A. The first revival in China was related to the recovery of the truth concerning the assurance of salvation—Mark 16:16; Rom. 10:13; John 5:24; 1 John 5:12-13; John 1:12-13; Rom. 8:16; 1 John 5:1; 3:14:
1. Robert Morrison was the first Protestant missionary to China in the early 1800s; from that time until Brother Nee was caught by the Lord in 1920, the assurance of salvation had not been made clear.
2. The Lord gave Brother Nee a clear vision of the assurance of salvation; Brother Nee told people that as long as they believed in the Lord Jesus according to the teaching and revelation of the Bible, they could have the assurance that they were saved; many were revived by his messages on the assurance of salvation; Brother Nee’s preaching issued in a revival in 1923 in his hometown, Foochow—Mark 16:16; Rom. 10:13; John 5:24; 1 John 5:12-13; John 1:12-13; Rom. 8:16; 1 John 5:1; 3:14.

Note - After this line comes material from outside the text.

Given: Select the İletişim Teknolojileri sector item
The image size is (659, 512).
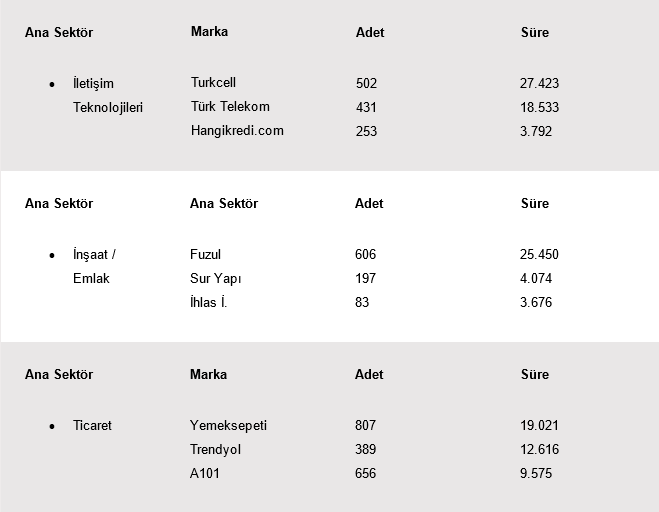Looking at the screenshot, I should pos(108,96).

3. During this time of revival, Brother Nee and some other young brothers with him heard that in Nanking, far away from their hometown, a young Christian had been raised up by the Lord named Ruth Lee; Brother Nee and the brothers invited her to come to their hometown to hold some meetings; she agreed to come and would make the trip by boat.
4. The meetings that Brother Nee held in Foochow when Miss Lee came brought in a big revival; many were saved during this time, and that was the first revival among us; the news of this revival spread to many places, and many were helped to become clear about the assurance of salvation.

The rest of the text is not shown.